▸ **Task objective**: Reproduce everything in the listing from the line containing "Point to the OFF" down to the line containing "[x=149, y=342]", both included. Adjust every coordinate in the answers by -38 and leave all other text unchanged.

▸ **Records shown**:
▽

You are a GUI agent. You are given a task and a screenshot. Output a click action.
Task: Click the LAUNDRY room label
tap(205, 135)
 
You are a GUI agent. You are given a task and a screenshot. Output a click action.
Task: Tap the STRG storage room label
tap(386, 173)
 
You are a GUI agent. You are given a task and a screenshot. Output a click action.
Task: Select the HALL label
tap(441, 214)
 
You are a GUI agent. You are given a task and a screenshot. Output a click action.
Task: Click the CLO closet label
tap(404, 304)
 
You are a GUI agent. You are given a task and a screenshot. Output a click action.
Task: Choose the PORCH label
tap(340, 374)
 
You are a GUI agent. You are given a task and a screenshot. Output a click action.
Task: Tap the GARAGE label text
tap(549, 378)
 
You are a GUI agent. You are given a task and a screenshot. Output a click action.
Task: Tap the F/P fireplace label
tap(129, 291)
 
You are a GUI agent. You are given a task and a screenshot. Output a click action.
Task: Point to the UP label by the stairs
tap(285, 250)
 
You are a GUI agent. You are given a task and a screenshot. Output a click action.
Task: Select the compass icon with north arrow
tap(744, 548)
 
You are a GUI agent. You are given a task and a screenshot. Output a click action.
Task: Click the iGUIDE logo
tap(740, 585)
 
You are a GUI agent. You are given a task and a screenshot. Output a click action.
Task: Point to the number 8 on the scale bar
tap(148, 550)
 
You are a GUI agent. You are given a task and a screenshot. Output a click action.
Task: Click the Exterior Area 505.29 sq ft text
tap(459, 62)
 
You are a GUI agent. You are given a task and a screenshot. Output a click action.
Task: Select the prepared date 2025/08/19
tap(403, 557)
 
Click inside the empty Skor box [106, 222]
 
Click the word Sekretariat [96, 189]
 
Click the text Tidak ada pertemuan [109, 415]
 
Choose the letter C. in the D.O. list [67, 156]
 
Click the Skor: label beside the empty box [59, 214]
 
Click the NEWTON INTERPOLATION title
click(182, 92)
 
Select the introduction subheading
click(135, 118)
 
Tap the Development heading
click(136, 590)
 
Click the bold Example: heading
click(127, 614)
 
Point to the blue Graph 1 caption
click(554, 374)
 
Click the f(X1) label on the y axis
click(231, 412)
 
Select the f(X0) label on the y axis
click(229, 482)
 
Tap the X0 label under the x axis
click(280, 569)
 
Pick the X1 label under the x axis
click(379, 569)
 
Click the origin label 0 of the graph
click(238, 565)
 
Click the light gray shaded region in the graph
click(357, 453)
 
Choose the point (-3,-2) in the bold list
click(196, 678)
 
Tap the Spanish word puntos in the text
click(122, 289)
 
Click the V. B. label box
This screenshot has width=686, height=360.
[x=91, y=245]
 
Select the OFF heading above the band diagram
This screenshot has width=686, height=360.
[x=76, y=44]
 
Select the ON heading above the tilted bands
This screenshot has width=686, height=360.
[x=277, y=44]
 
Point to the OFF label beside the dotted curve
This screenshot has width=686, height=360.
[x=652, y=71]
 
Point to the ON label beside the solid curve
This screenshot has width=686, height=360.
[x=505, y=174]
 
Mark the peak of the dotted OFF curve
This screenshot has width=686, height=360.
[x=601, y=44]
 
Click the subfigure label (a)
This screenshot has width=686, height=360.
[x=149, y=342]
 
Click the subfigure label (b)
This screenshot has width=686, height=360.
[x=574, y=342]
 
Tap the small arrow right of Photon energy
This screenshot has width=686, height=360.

△

▸ **Correct result**:
Point to the OFF label beside the dotted curve
This screenshot has width=686, height=360.
[x=614, y=33]
 
Point to the ON label beside the solid curve
This screenshot has width=686, height=360.
[x=467, y=136]
 
Mark the peak of the dotted OFF curve
This screenshot has width=686, height=360.
[x=563, y=6]
 
Click the subfigure label (a)
This screenshot has width=686, height=360.
[x=111, y=304]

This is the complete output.